I originally posted this on itsgettinghotinhere. We’re still reeling from our success yesterday.
During rush-hour commute this morning, two Indigenous Canadian women – Eriel Tchekwie Deranger, and Heather Milton-Lightening – scaled flagpoles in front of the main entrance of Royal Bank of Canada’s (RBC’s) headquarters in Toronto, dropping a banner reading “Please Help Us Mrs. Nixon.com” – appealing to the bank to pull its massive investments in Alberta tar sands projects. Supported by RAN, the Ruckus Society, and their Indigenous People’s Power Project, they were joined by dozens of Toronto RAN activists, swarming entrances to ensure every RBC employee heard our appeal Mrs. Janet Nixon, the wife of RBC CEO Gordon Nixon, to lend her strong and influential voice to those fighting to protect Canada’s clean water and respect Indigenous rights by pushing RBC to stop bankrolling the tar sands. They handed out flyers, held banners, and even circled the building on bikes with “Please Help Us Mrs. Nixon.com” flags.
RBC is the ATM of the Tar Sands.
They are a leading investor in what has been called the dirtiest project on Earth and is one of the greatest social and ecological injustices of our time. Unless they’re stopped by grassroots pressure, oil companies will transform a boreal forest the size of Florida into an industrial sacrifice zone – complete with lakes full of toxic waste that are so big that you can see them from outer space. Tar sands projects poison First Nations Communities, pollute precious water resources, kill wildlife, and are the single biggest contributor to global warming from Canada.
At the same time as the banner was being unfurled, thousands of RAN supporters and allies began emailing a video to key RBC executives – in which RAN’s Michael Brune appeals to Mrs. Nixon to help RBC offer leadership by withdrawing its funding for the tar sands. (If you haven’t participated in this online action yet, it’s not too late! Click here to view the video and email it to RBC executives.)
You can also view the video on YouTube (be sure to go to PleaseHelpUsMrsNixon.com and take action when you’re done watching):
Check out ongoing news coverage that is just starting, from Bloomberg, CBC, Toronto Star, Toronto Sun, Canadian Press, Daily Kos, Financial Post, Canada.com, Brandon Sun, Stockhouse, KBS Radio, New Brunswick Business Journal, AM 1150, Canadian Business, Vancouver Sun, and much more.
See lots of photos of the action here.
The banner was up for over two hours, and a large crowd of people gathered to watch. Several RBC executives also joined us, watching in embarrassment. In the end, the police let the two climbers go without making any arrests; the climbers were given citations.
This action is also the culmination of a month-long guerrilla wheatpasting campaign by RAN Toronto, who have covered the city with hundreds of posters bearing the message “Please Help Us Mrs. Nixon” – leaving people in Toronto wondering what these posters are all about. (But in case Janet Nixon herself was unsure who she was being asked to help, we had a letter from RAN delivered to her home address yesterday.)

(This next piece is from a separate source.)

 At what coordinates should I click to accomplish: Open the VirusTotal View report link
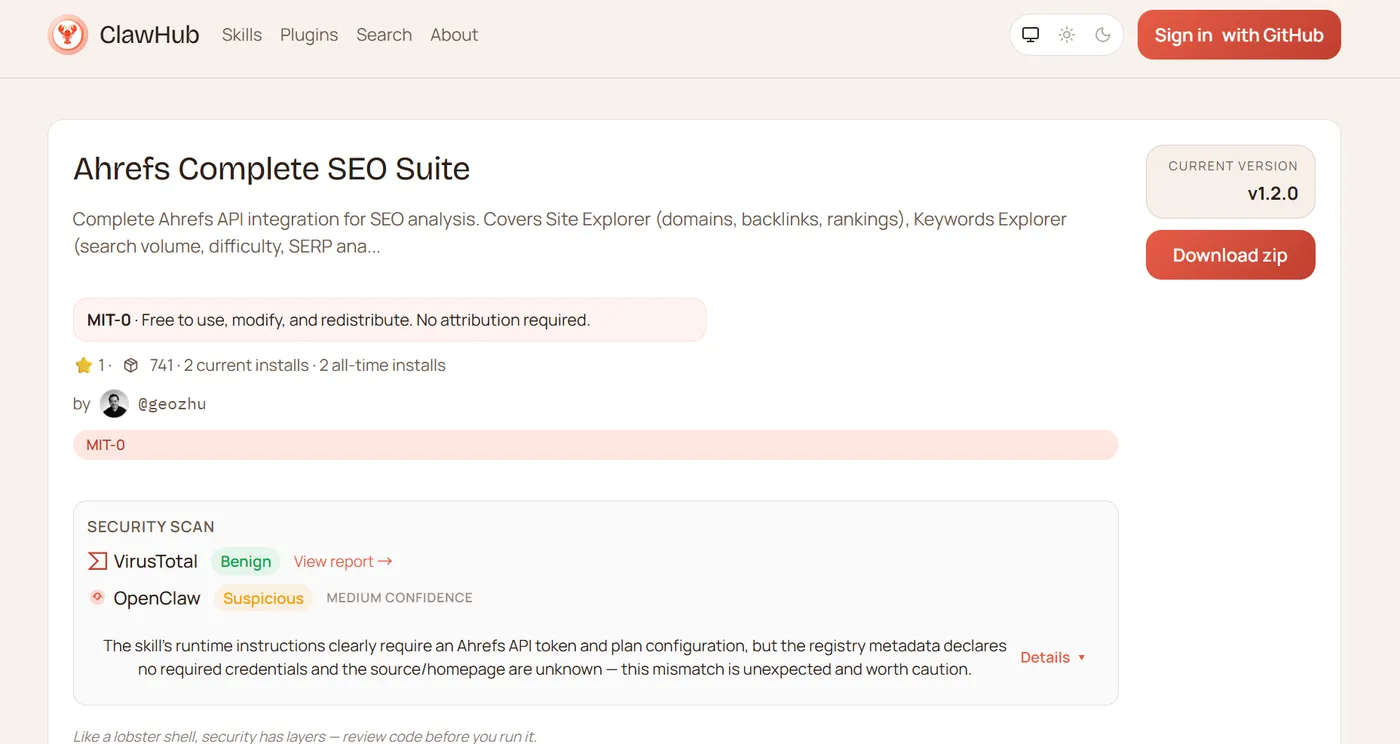click(343, 562)
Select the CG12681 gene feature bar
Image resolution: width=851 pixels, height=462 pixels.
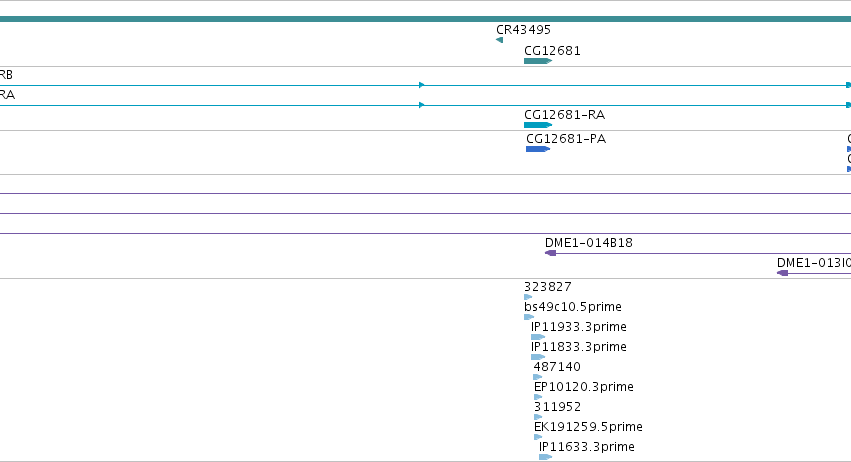[538, 61]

While Janet Nixon is the wife of RBC’s CEO, we are appealing her today because she is also a committed environmentalist, and has been instrumental in shaping RBC’s Blue Water Project. But while pledging $50 million to help fight water pollution over the next ten years, RBC has loaned $2.3 billion to tar sands companies in the last two years alone.
We stand at a cross roads. Does RBC want to help lead our country by investing in clean renewable energy? Or continue to scrape the bottom of the barrel of dirty oil at a cost far too high? Tar sands oil expansion is devastating the regional environment, contaminating Canada’s precious water supply, endangering wildlife, threatening First Nations’ health and preventing Canada from meeting its climate commitments. Indigenous First Nations communities downstream have experienced polluted water, water reductions in rivers and aquifers, increased cancer, and declines in wildlife population that threaten to destroy their traditional ways of life.
RBC has a critical role to play in investing in Canada’s clean energy future. RBC must require clients to provide evidence of free, prior and informed consent from First Nations on projects affecting their communities, as the first step of a phase-out of financing and advisory services to all tar sands projects which have adverse impacts on the environment. The bank must develop an action plan to reduce ‘financed emissions’ related to all lending activities that impact the climate.
We know that Mrs. Nixon cares deeply about clean water, and so we’re appealing directly to her to help us push RBC to make a meaningful commitment to clean water, by ending its financing of the tar sands – rather than giving fistfuls of cash to Big Oil’s dirtiest project ever, while donating its spare change to clean water projects.
Mrs. Nixon, will you help us? (And Mr. Nixon: if you want to help us stop the tar sands too, there’s no need to wait for your wife to take the lead.)